[begin Entries provided]
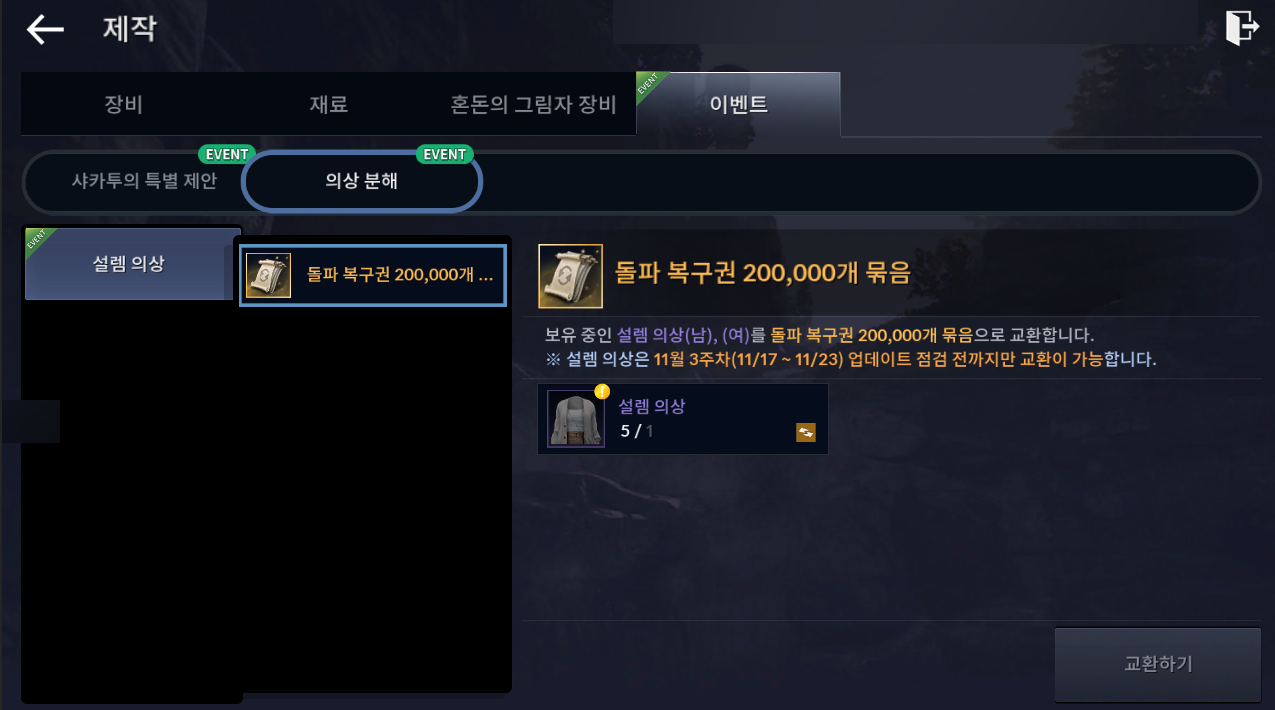The height and width of the screenshot is (710, 1275).
Task: Switch to the 재료 tab
Action: click(x=329, y=104)
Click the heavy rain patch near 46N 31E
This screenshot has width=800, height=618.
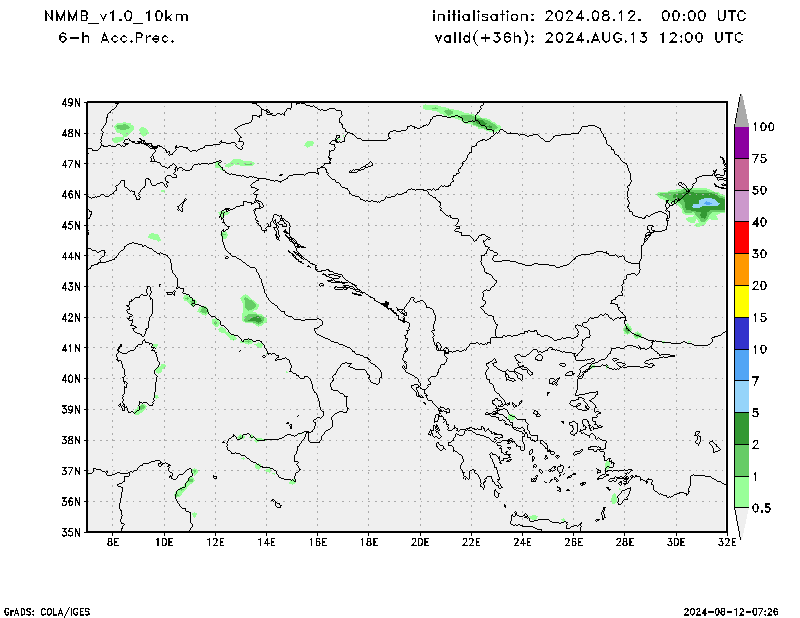pos(702,204)
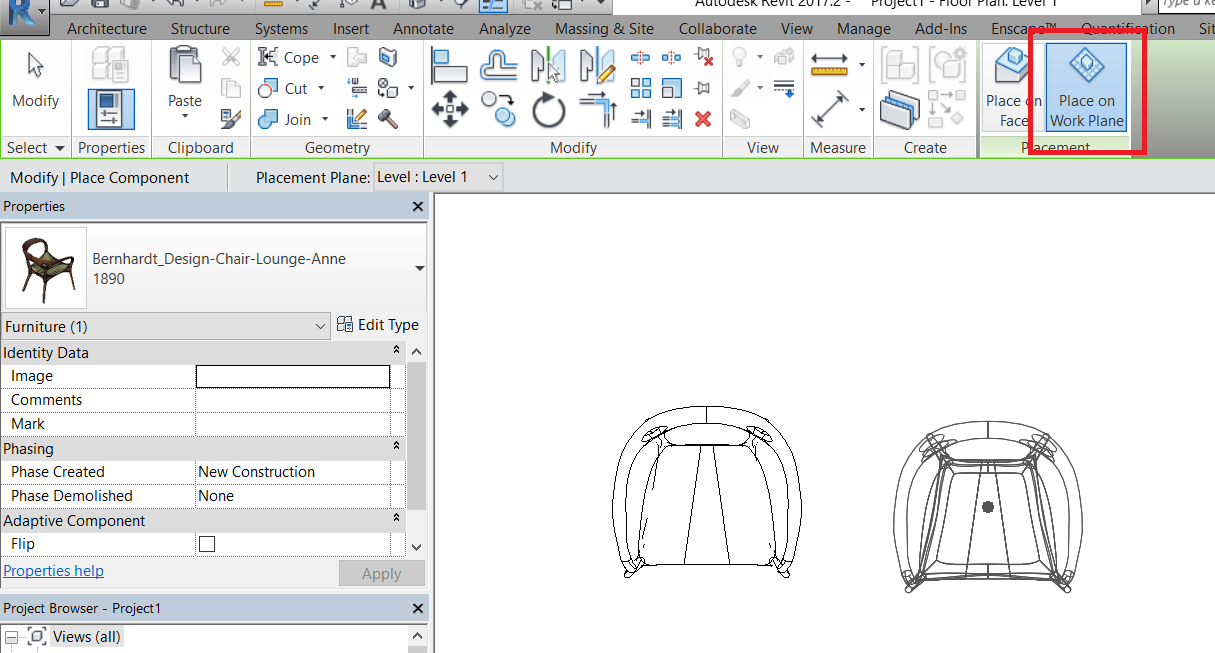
[end Entries provided]
| Task requirements |
Rewrite the lines from the one containing "Click the heavy rain patch near 46N 31E" through the last line, changing "heavy rain" to "torrential rain" and keeping everything else unchanged. Omit the pictures from your answer.

| Right answer |
Click the torrential rain patch near 46N 31E
This screenshot has width=800, height=618.
pos(702,204)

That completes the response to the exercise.